Depuis le début de la nouvelle année et la venue en prêt de David Beckham, Carlo Ancelotti a procédé à un changement de son système tactique. Un réajustement qui porte ses fruits puisque le Milan AC s’est hissé à la deuxième place en championnat et est revenu à six points de l’Inter.
Les changements opérés par l’entraîneur lombard ont touché notamment le milieu de terrain où Flamini et surtout Ronaldinho ont été écartés de l’équipe des titulaires. Avec désormais un milieu en losange avec Pirlo, Ambrosini, Beckham et Seedorf, Kaka se trouve positionné en second attaquant juste derrière le très efficace Pato.
Arrivé avec le statut de superstar, le Ballon d’Or 2005 Ronaldinho déchante après six mois chez les Rosseneri. La formation milanaise carbure bien sans l’ex-Barcelonais, Carlo Ancelotti ne veut pas prendre le risquer de changer une équipe qui enchaîne enfin les bonnes prestations. Et on lui donne entièrement raison !
Car malgré ses 7 buts en 18 matchs de Serie A depuis le début de saison, Ronnie n’a jamais réussi à retrouver le niveau qui était le sien durant ses plus belles années catalanes. Son hygiène de vie est toujours incompatible avec sa carrière de footballeur. Le génie brésilien n’a apparemment rien retenu de sa dernière saison avec le Barça. Sous le maillot du Milan AC, Ronaldinho déçoit. Il déçoit surtout son entraîneur qui commence à en avoir assez de son irrégularité et de sa relative nonchalance. Régulièrement sur le banc depuis le 11 janvier, Ronaldinho a pourtant un soutien de poids en la personne du président du club italien, Silvio Berlusconi.

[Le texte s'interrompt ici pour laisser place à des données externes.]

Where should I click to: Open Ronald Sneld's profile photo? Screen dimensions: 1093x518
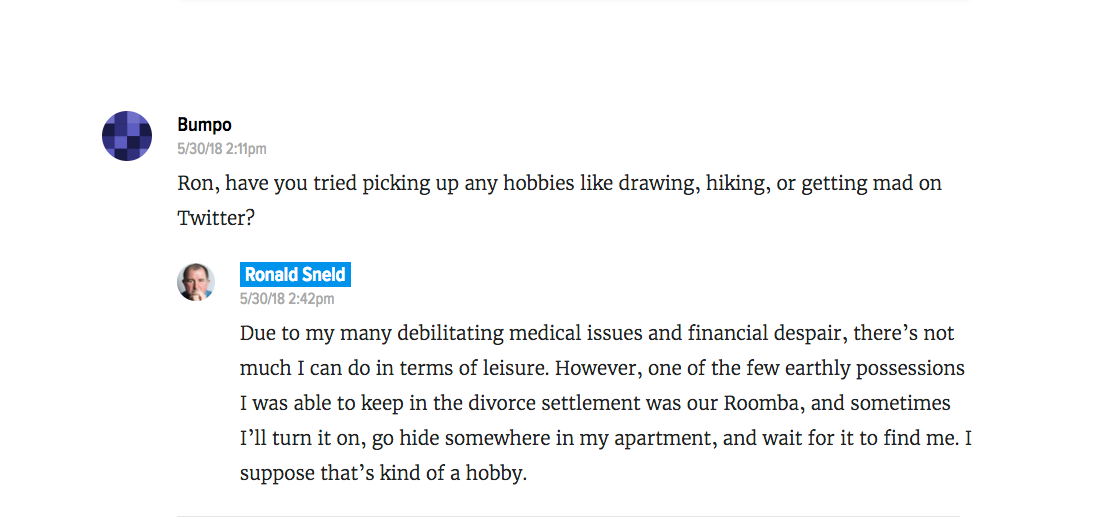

Connu pour son admiration envers le meneur de jeu de la Seleçao, Berlusconi a fait savoir à Ancelotti son désaccord de voir Ronaldinho écarté sur le banc. Qu’un président donne son avis sur son équipe passe mais de là à ce qu’il fait état de son désaccord avec son coach au sujet d’un joueur particulier peut créer des tensions internes. Ancelotti n’a pas dû apprécier ce « conseil » de Berlusconi, ni encore les joueurs milanais qui croient fermement au message de leur entraîneur, et du club en général (Au Milan, seuls les meilleurs jouent).